Four years after Steven Soderbergh’s “retirement” from feature filmmaking (he found a loophole by making Behind the Candelabra for HBO and creating and directing the cable series The Knick), he returned to the big screen with Logan Lucky (2017), a bouncy, deft, sweetly and cleverly comic heist picture about a pair of hard-luck brothers in West Virginia who rob a NASCAR track across the state line during the biggest race of the year with the help of family, friends, and a few dubiously reliable extra hands.
Channing Tatum is Jimmy, the high school football star whose college scholarship vanished with his pro prospects after blowing out his knee (he still walks with limp that Tatum somehow turns into a dance-like lilt), and Adam Driver his vet brother Clyde, who lost his left hand in Iraq and is now a melancholy bartender at a sleepy roadhouse. After Jimmy loses his construction job at the Charlotte Motor Speedway, he uses his knowledge of the underground tunnels to plan his big score, drafting their little sister Mellie (Riley Keough), a hairdresser with a sideline as a speed-demon driver, and local munitions expert Joe Bang (Daniel Craig), who is inconveniently serving time behind bars. Which turns out to be merely another complication to overcome. I mean, why not stage a secret jailbreak in the midst of it all?

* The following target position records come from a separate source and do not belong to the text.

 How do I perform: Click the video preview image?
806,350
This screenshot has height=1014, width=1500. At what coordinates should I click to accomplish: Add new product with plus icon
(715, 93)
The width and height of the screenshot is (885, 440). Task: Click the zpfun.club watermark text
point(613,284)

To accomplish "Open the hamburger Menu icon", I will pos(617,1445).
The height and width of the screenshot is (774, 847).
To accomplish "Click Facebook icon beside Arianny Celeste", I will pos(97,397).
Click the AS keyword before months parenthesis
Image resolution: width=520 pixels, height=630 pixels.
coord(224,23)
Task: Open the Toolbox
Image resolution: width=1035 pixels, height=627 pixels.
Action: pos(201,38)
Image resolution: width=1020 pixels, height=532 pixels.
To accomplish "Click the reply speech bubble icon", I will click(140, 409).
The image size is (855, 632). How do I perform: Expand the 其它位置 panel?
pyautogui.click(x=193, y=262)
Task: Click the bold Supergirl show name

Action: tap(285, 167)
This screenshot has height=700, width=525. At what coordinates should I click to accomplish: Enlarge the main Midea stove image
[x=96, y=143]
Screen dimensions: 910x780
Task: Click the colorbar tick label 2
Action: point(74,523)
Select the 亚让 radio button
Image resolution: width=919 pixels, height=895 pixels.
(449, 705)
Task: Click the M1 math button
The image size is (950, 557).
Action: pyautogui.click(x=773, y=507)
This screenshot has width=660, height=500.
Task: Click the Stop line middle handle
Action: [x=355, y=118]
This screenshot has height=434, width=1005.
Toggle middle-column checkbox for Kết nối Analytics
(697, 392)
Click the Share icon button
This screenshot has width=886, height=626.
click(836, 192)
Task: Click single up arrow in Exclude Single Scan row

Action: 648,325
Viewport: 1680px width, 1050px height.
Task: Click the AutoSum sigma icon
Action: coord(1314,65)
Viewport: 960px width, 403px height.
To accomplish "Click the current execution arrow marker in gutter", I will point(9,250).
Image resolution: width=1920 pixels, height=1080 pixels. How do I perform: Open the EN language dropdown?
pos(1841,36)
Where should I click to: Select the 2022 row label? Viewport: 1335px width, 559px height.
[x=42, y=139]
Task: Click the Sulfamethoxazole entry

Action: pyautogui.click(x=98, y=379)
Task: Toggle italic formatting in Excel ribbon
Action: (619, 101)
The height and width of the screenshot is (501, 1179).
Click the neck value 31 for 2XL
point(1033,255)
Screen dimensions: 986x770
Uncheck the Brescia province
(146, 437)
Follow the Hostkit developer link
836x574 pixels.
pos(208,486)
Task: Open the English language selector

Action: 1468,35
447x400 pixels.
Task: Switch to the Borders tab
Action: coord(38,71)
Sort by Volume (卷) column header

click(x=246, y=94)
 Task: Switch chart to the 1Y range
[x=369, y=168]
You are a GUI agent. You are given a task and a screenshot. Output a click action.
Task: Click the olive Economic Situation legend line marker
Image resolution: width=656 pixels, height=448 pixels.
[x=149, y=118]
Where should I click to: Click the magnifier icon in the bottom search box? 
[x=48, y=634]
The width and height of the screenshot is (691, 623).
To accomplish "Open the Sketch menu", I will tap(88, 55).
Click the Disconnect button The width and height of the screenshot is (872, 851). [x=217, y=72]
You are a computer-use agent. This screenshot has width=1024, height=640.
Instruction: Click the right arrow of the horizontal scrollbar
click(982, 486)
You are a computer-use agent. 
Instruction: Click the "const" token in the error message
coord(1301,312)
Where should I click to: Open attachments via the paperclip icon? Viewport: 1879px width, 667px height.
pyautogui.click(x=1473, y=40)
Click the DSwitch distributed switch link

Logan Lucky is the folksy, loping, rural Southern answer to the snappy, swinging, showbiz flair of Soderbergh’s Ocean’s 11 and sequels. Along with puzzle piece-plotting and multiple moving parts to Rebecca Blunt’s playful screenplay, which Soderbergh orchestrates with the same panache and sleight of hand he brought to his Vegas capers, it overflows with personality, colorful characters, and family warmth. Divorced dad Jimmy dotes on his spark plug of an adolescent daughter, who is being groomed by her status-conscious mom (Katie Holmes) as a child beauty pageant contestant, and banters with his brother between plot points. Joe Bang is the redneck MacGyver who concocts explosives out of 99 cent store items and improvises on the spot. Clyde has an almost nihilistic belief in the doom of anything the family embarks upon, yet jumps in to support Jimmy with everything he’s got.
On the surface these guys don’t appear to be the brightest bulbs in the storeroom but they manage to keep catching us off-guard as Soderbergh keeps us guessing as to where things are going. There are twists within twists, which Soderbergh delights in springing on us every step of the way. This doesn’t end with the heist—Hilary Swank kicks off the final act as an FBI agent who sniffs out the scent of the Logan family—but neither does it follow the classic heist movie rulebook. And like the Ocean’s films, you root for this underdog crew the whole way, even when you have no idea of the endgame.
Deep dish it ain’t, but for sheer caper fun, cinematic mechanics, and effortless style, you can’t beat this blue collar / red state heist film.
The Blu-ray and DVD editions from Universal Home Video include a collection deleted scenes. The Blu-ray includes bonus DVD and Ultraviolet Digital HD copies of the film.